Случалось, что в Копенгагене или в каком-нибудь большом провинциальном городе он проникал в богатые дома или родовые усадьбы, но искал он там не серебряные кубки, не вест-индские кофейные сервизы и серьги с каплевидными жемчужинами, подаренные дочери семейства кем-то из наполеоновских генералов-изгнанников. Подобные предметы нисколько его не интересовали, но случалось, что он зажигал огарок свечи в старинном подсвечнике и, усевшись на корточки перед каким-нибудь инкрустированным секретером, погружался в свои мысли. Взгляд его блуждал по инкрустации, изображавшей, например, сад, виднеющийся в дверном проеме, а позади дом, окутанный лунным светом, — точь-в-точь как в детских воспоминаниях Рамзеса. Колышущиеся занавески пропускали свет в комнаты особняка, который, казалось, был весь наполнен домашним теплом. Именно это тепло и притягивало Рамзеса, когда он залезал в чужие дома, где ничего не брал, а лишь пытался украдкой прикоснуться к жизни других людей, которые жили в соответствии с его собственным, с их собственным и с нашим представлением о домашнем уюте. В такие ночи Рамзес мог часами сидеть в темной комнате, прислушиваясь к смеху за стеной, безуспешно, как и мы, пытаясь понять, что же он все-таки слышит: то, что ему хочется слышать, или же и вправду какие-то девушки играют на клавикордах, напевая песенки собственного сочинения об одиноких молодых странниках, бредущих по дорогам, где гуляет ветер. В свете свечи или серной спички Рамзес завороженно рассматривал картины на стенах, где, как ему казалось, видел самого себя. Вот он в каком-то странном плаще, в высокой шляпе, какой он никогда не носил, стоит перед расстилающимся лугом, за которым маячит лес, а за лесом просматривается озеро, противоположный берег которого теряется в дымке обещаний, и картины эти, собственно, были иллюстрацией представлений буржуазии как раз о той жизни, которой жил Рамзес.
Семейные идиллии, свидетелем которых становится Рамзес, залезая в чужие дома, не только привлекают, но и отталкивают его.
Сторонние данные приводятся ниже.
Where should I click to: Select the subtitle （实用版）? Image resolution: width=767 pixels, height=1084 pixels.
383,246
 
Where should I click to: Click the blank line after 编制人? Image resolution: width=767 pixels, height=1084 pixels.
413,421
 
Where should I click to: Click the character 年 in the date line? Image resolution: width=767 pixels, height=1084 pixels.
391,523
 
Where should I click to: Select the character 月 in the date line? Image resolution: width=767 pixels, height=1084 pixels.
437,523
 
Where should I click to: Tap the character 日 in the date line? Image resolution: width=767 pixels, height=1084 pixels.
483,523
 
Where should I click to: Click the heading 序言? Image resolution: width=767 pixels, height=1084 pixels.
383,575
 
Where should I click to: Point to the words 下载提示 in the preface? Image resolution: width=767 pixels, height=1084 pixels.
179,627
Он никогда не станет красноречивым, так никогда и не овладеет словом, а потому никогда не сможет подробно описать жилища, в которых ему довелось побывать, что, вообще-то, весьма печально, потому что он смог увидеть больше, чем многие другие. И тем не менее, сопоставив его отрывочные замечания, мы видим, что доверия к Датской Буржуазной Семье он не испытывал: его острый слух улавливал истерические нотки в смехе молодых девушек, чуткие пальцы сообщали ему, что мебель, производящая впечатление добротной и массивной, обшита фанерой и снаружи, и изнутри, а то, что на первый взгляд выглядело как искусная инкрустация, изображающая отца семейства, читающего книгу жене и детям, — на самом деле представляет собой наклеенную картинку, да и вообще множество мелочей при ближайшем рассмотрении оказываются фальшивыми. Он всегда чувствовал тихое удовлетворение, как будто избежал опасности и риска разоблачения, когда в конце концов мочился на угли в камине или в умолкший клавесин, а потом бесшумно уходил по цветочным коврам сада в свете белой луны — обратно, к своему одиночеству, которое он стойко терпел, потому что не знал, что может быть иначе.